The average credit card debt per US household with credit card debt is $15,799. That means many of us are carrying the baggage of credit card debt. Don’t be a statistic make a difference in the way you use your cards and your credit card debt today.
Here are 10 ways to help you say goodbye to your credit card debt.
- Spend less you earn. Basic, yet powerful advice, “If you can’t afford to pay for it now, don’t buy it.” Live within your means and use those saved dollars to pay down your credit cards.
- Pay more than the minimum on your credit cards. Start with the highest interest rate card first—send as much as you can beyond the minimum payment, while still fulfilling your other financial obligations. Understand how your credit card’s interest rates and minimum monthly payments affect your bottom line using this credit card debt calculator.
- Boost your income. Can you juggle two jobs or add part-time work to your career? Consider selling items you no longer need on Craigslist or eBay. Maybe even turn your hobbies and interests into income as a music instructor, writing tutor, handyman, etc.
- Choose debit over credit. 80% of consumers own a debit card. If you are one of them choose debit over credit card–this forces you to buy only what you can afford based on the balance in your bank account. If the money is not there, you can’t spend it. This also prevents the risk of damaging your credit if you can’t pay the bill.
- Remember cash? Those small-dollar purchases you make using a credit card may not seem like much individually, but they add up when examined collectively. The next time you want to add a fancy latte or new video game to your shopping list, put the credit card away and buy only what you can afford using the cash in your wallet. Follow this advice, and those last-minute additions might not seem so necessary-and your credit card won’t get a workout.
- Make budget maintenance a priority. Schedule a weekly appointment on your calendar to review what you’ve spent during the previous week, ensure that any outstanding bills are paid on time, and identify upcoming expenses so you can plan to cover them. Schedule this time just as you would a doctor’s appointment or business meeting, and you’re more likely to perform these important budget reviews and manage your finances more effectively.
- Communicate with your creditors. If you’ve been making consistent payments, call your card provider, and request an interest rate reduction or new monthly repayment schedule so that due dates fall after you receive your paycheck. Consumers who shift their payment due dates can often allocate their income more effectively and ensure timely payments. You have nothing to lose by making these requests.
- Expect the unexpected. Lets face it life happens and being prepared with an emergency fund can help you avoid placing these expenses on your credit cards. While paying down debt is important, saving is equally important. You never know when a job loss or medical emergency may happen.

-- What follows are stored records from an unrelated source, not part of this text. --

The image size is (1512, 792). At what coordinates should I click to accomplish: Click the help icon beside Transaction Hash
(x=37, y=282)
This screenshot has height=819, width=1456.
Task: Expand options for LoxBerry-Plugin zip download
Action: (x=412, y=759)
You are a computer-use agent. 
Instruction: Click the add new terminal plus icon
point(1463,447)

- Set a realistic goal and reward. Calculate a date when you’d like to pay off a credit card or bill and then enjoy a small splurge for all of your hard work. There’s a psychological boost to be gained when achieving each milestone on the way to becoming debt-free.
- Seek help from a debt relief provider. You have tried all of the above but it just doesn’t seem to be enough—the end is nowhere in sight. Consider talking to reputable debt relief provider that can tailor solutions based on your needs. There are several options available for debt relief. A debt management plan consolidates your unsecured debt into a single monthly payment that you send to a debt relief provider who then distributes designated funds to your creditors. After you make a string of timely payments, the debt relief provider leverages that history to secure benefits to help you fulfill your obligations over time (e.g., interest rate reductions, late and over-the-limit fee waivers, and reduced monthly payments). Another plan, debt settlement, helps people who can’t repay their debt in full and are facing bankruptcy. Under this arrangement, your debt relief provider approaches your creditors with an offer to settle your accounts for a portion of the amount owed.
Getting out of credit card debt brightens your financial future but smart credit card use can help to keep you debt free.
If you struggled with credit card debt, what did you do to say goodbye?